Le bouddhisme s’est répandu en Mongolie en trois vagues successives. A partir de la troisième vague, au 17-ième siècle, le bouddhisme s’est enraciné chez les Mongols jusqu’à supplanter le chamanisme.

Les Mongols furent bouddhistes durant presque 3 siècles avant l’arrivée du communisme sur le sol mongol. Au début du 20-ième siècle, les communistes soviétiques et mongols se livrèrent à une épuration religieuse destructrice, suivant le slogan de Marx « la religion est l’opium du peuple ». Ceci donna naissance à une génération dépourvue de liberté de culte mais conservant beaucoup de superstitions.

En 1990, lors de la chute du régime communiste, tout fut à nouveau bouleversé ; le nouveau régime politique permit de retrouver la liberté d’expression et de croyance.

Cette rupture de 70 ans dans la transmission de la religion a poussé les jeunes à se poser des questions sur le bouddhisme. La jeunesse mongole actuelle s’intéresse plus à la philosophie bouddhiste qu’à une croyance aveugle dans les dogmes de la religion :

« Être bouddhiste c’est travailler sur soi-même ». 

Si la vie est une souffrance, et que toutes les souffrances sont provoquées par nous-mêmes, il faut étudier le tréfonds de chacune de nos pensées.
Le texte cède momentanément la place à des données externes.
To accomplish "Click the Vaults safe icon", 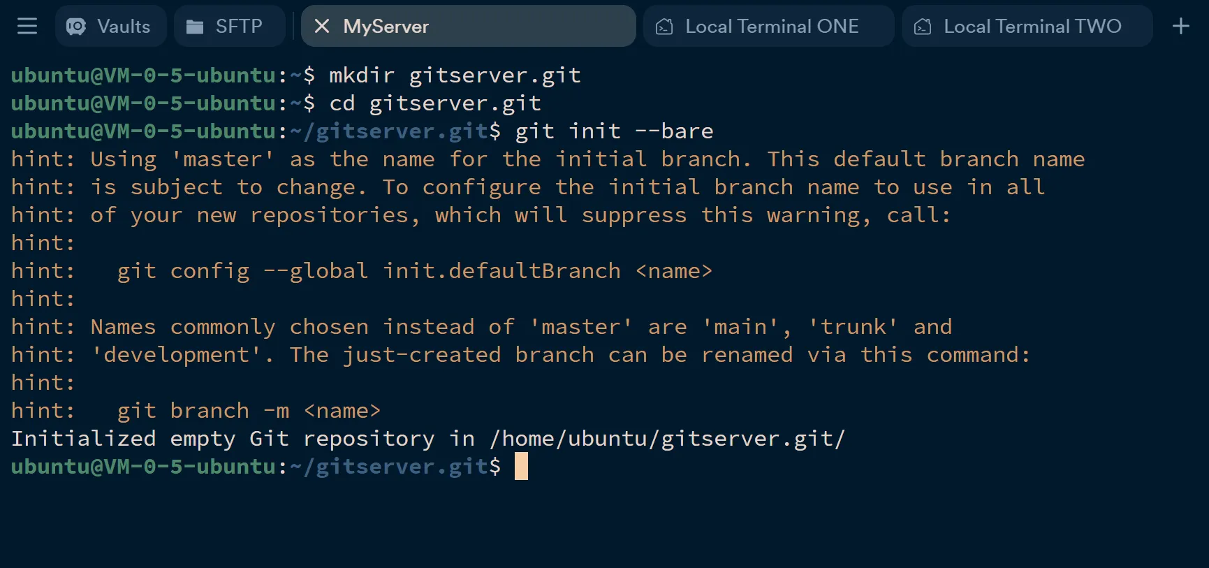I will pos(75,27).
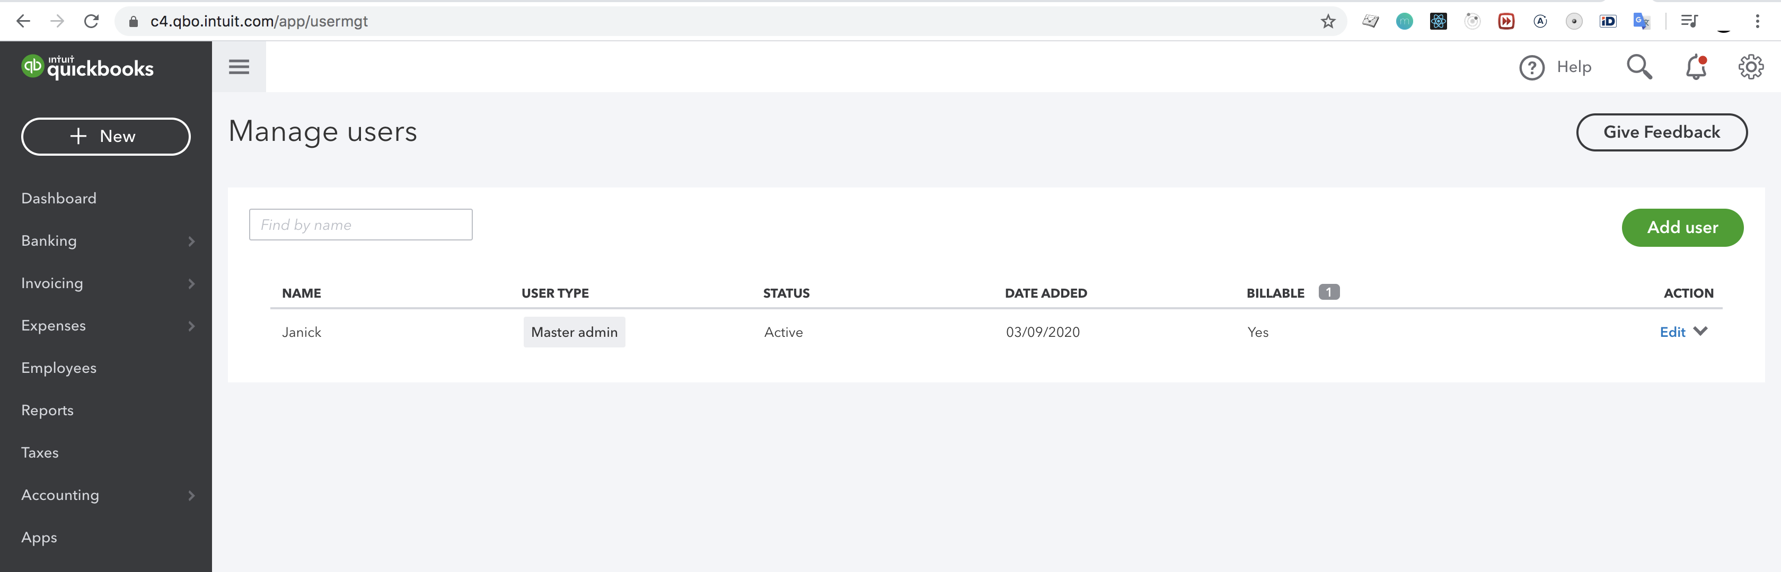Expand the Expenses submenu arrow
Image resolution: width=1781 pixels, height=572 pixels.
point(192,326)
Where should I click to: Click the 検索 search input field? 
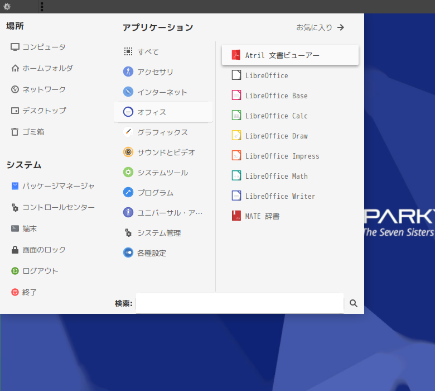pos(240,303)
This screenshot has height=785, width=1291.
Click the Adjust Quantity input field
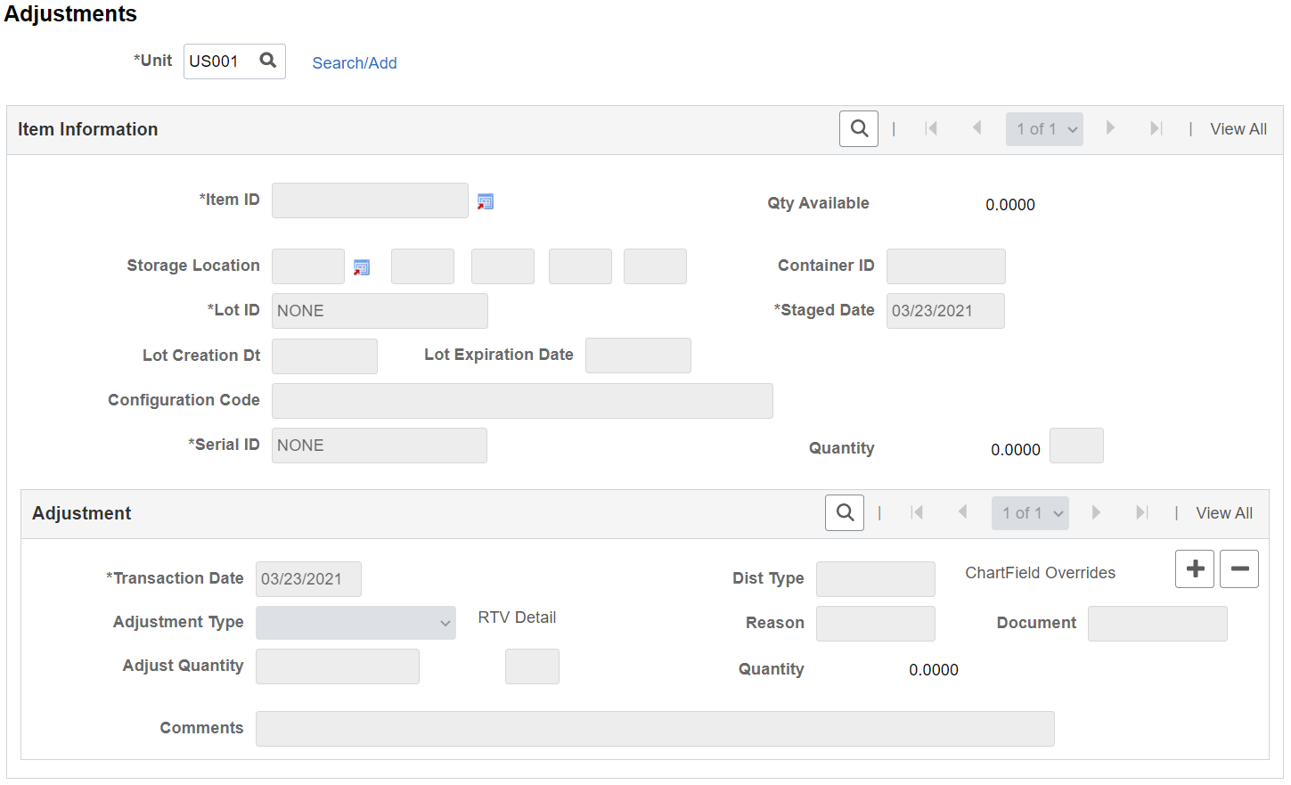coord(338,666)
Si toutes nos actions résultent d’autres actions, et que toutes ces actions sont les reflets de nos âmes, il convient d’étudier le fort intérieur du corps physique.

La clef d’une vie sereine est l’acception de tout évènement. La vie est, en fait, comme un bus que l’on prend pour un trajet, tandis que l’esprit, lui, est immortel.